Un comando armado perpetró un asalto de alto impacto al interceptar un tráiler que transportaba 33 toneladas de concentrado de oro y plata, en un tramo de la carretera Durango–Manzanillo, a las afueras de Guadalajara, el atraco, digno de película, ha generado alarma entre autoridades y el sector minero.

Los hechos ocurrieron cuando dos vehículos blancos con vidrios polarizados interceptaron al tractocamión con número económico 104, de acuerdo con un comunicado oficial del Grupo Minero Bacis, empresa propietaria del cargamento, los guardias de seguridad fueron neutralizados y el chofer sometido, siendo privados de su libertad durante al menos una hora y media.

Aunque las víctimas del asalto fueron liberadas ilesas y la unidad recuperada, el valioso cargamento desapareció sin dejar rastro, el robo fue reportado de inmediato a la Guardia Nacional en la caseta de Chapala, sin que hasta el momento se tengan indicios del paradero de los responsables.

Grupo Bacis confirmó el atraco el pasado 4 de julio y no descartó que detrás del hecho esté una célula del crimen organizado, debido a la planeación y logística del ataque. “Lamentamos este incidente que deteriora el giro del negocio minero, así como los ingresos para el país”, expresó la compañía, que comercializa su producto en mercados nacionales e internacionales.
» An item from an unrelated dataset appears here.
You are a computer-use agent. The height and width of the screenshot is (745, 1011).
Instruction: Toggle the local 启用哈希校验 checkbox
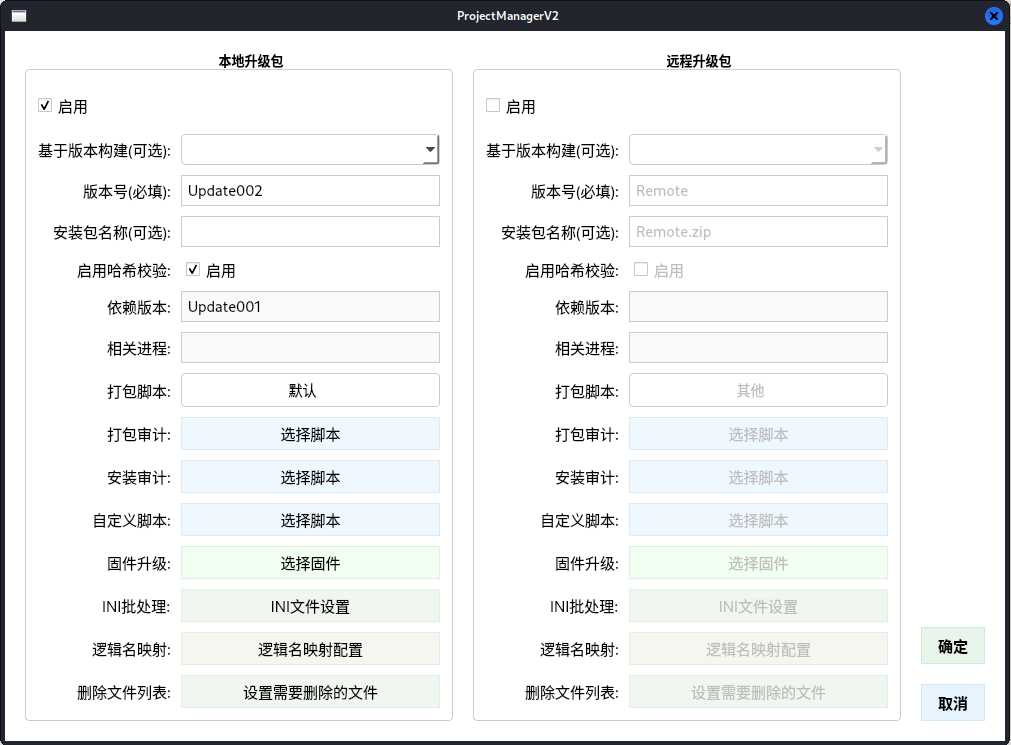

El atraco no solo representa un duro golpe económico cuyo valor en el mercado podría ascender a millones de dólares, sino que expone la vulnerabilidad de los corredores logísticos del país frente al crimen organizado.

Las autoridades federales y estatales ya investigan el caso, mientras crece la presión para reforzar la seguridad en el transporte de mercancías de alto valor.